Session 56

Competitive dynamics meet competitive strategy

Track E

Date: Tuesday, October 9, 2012


Time: 08:00 – 09:15

Common Ground

Room: Terrace 1


  • Joseph Clougherty, University of Illinois at Urbana-Champaign

Title: Economic and Social Perspectives of Competitive Rivalry: Untangling Ceremonies, Status, and Competitive Rivalry


  • Curtis Moore, West Virginia University
  • G Tyge Payne, Texas Tech University
  • Igor Filatotchev, City University London

Abstract: We theorize and examine how participation in competitive bidding ceremonies affects firm performance directly, as well as indirectly through increased competitive rivalry. Using longitudinal data, we propose to examine the role that symbolic and substantive participation in public bidding ceremonies affects a firm’s reputation, status, and financial performance. Consequently, we suggest that analyzing interfirm competition through both economic and social perspectives offers important insights into understanding interfirm competition.

Title: Foreign Firms, Competition and Crowding Out


  • Evis Sinani, Copenhagen Business School
  • Bersant Hobdari, Copenhagen Business School

Abstract: Multinational firms affect local firms and industries in multiple ways. The empirical literature has focused on technology spillovers that are reflected in increased productivity of local firms. The literature, however, points to the crowding out of local firms with only the surviving firms benefiting from productivity spillovers. Unlike previous studies we analyze the heterogeneous effect that foreign entry has on local firms, given their distance from the technological frontier. We combine the study of foreign firms’ entry and local firms’ productivity with the impact on the survival of local firms. To this end we have assembled a panel dataset of Czech firms in the manufacturing sector. We find that closeness to the frontier, stronger competition, higher foreign entry rate and foreign presence in the industry increase firm level productivity growth.

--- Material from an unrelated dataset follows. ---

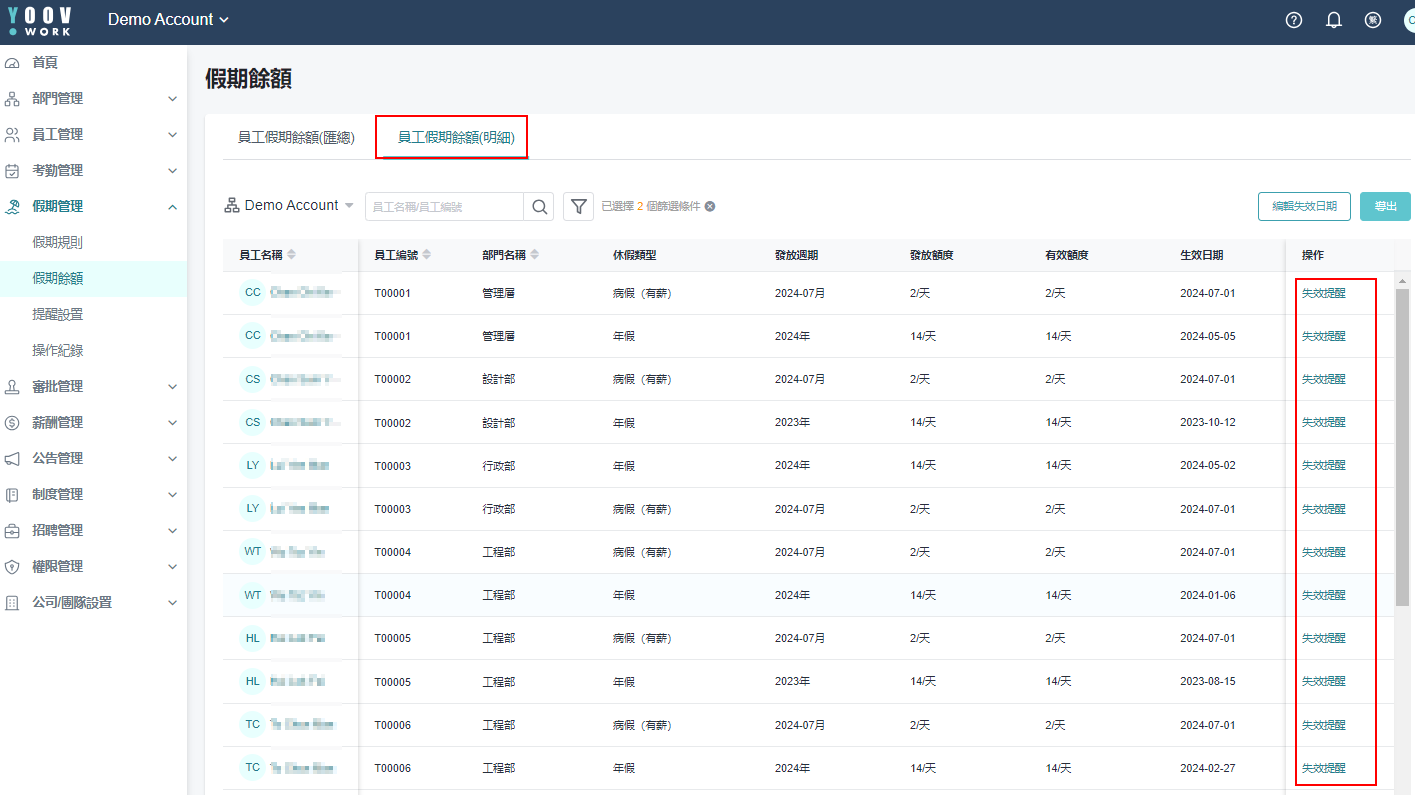
Task: Switch to 員工假期餘額(匯總) tab
Action: pos(296,138)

Title: Reflexive and Selective Competitive Behaviors: The Socio-Cognitive Drivers of Competitive Activity and Inter-firm Rivalry


  • David Major, Indiana University
  • Patrick Maggitti, Villanova University
  • Ken Smith, University of Rhode Island
  • Curtis Grimm, University of Maryland
  • Pamela Derfus, University of Maryland

Abstract: Competitive dynamics research has established the important role that the level of firm competitive activity has on rival response and firm performance. Less understood, however, are the inputs that influence firm activity, specifically, the extent to which firms reflexively repeat prior activity versus selectively taking actions. Drawing from the Awareness-Motivation-Capability framework, we develop and test theory that firm decision-makers are not only predisposed to behave reflexively, but are also influenced by contextual factors, suggesting cognitive selection. With a longitudinal sample of marketing activity of 58 firms and 2,164 firm-rival-dyads in eleven industries, we find that firms undertake both reflexive and selective competitive processes. Positive effects of prior activity are moderated by the firm’s own prior performance, as well as the rivals’ similarity and industry standing.

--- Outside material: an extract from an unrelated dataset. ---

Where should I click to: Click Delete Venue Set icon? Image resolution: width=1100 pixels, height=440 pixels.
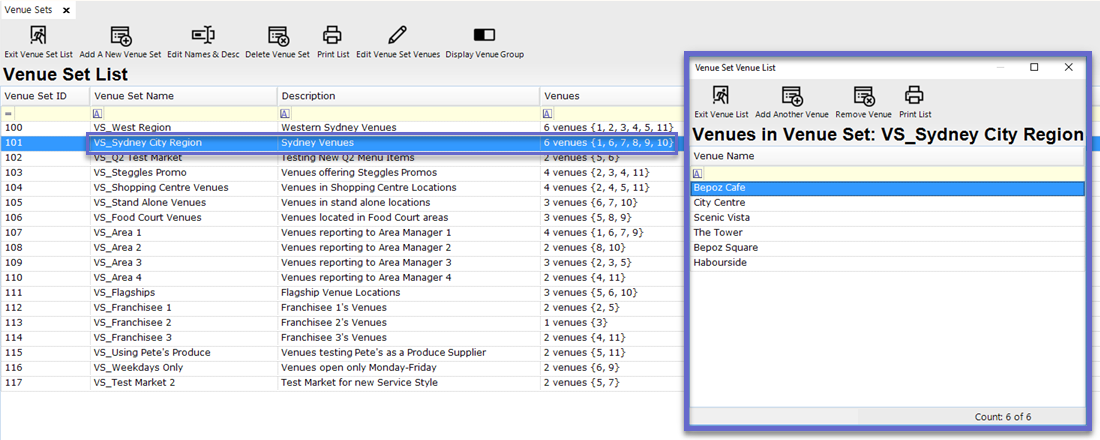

Title: Shaping the Competitive Playing Field: Integrating Competitive Dynamics with Structuration Theory


  • Michael Withers, Texas A&M University
  • Hermann Ndofor, Indiana University - Indianapolis

Abstract: The competitive environment is an important consideration when examining competitive behavior and dynamics. While research has a fairly well developed understanding of how industry conditions affect competitor behavior, scant research has examined how industry conditions are influenced by competitors’ actions and responses. This study sets out to empirically examine how industry competitive dynamics (firm actions and competitor reactions) influence changes in the industry structure. We integrate the competitive dynamics perspective with structuration theory to provide a dualistic perspective of agency and structure in the competitive dynamics context. In particular, we develop theory and hypotheses about how competitor actions and responses lead to changes in industry dynamism, complexity and munificence, and we examine the mediating role of changes in perceptions of industry value on these relationships.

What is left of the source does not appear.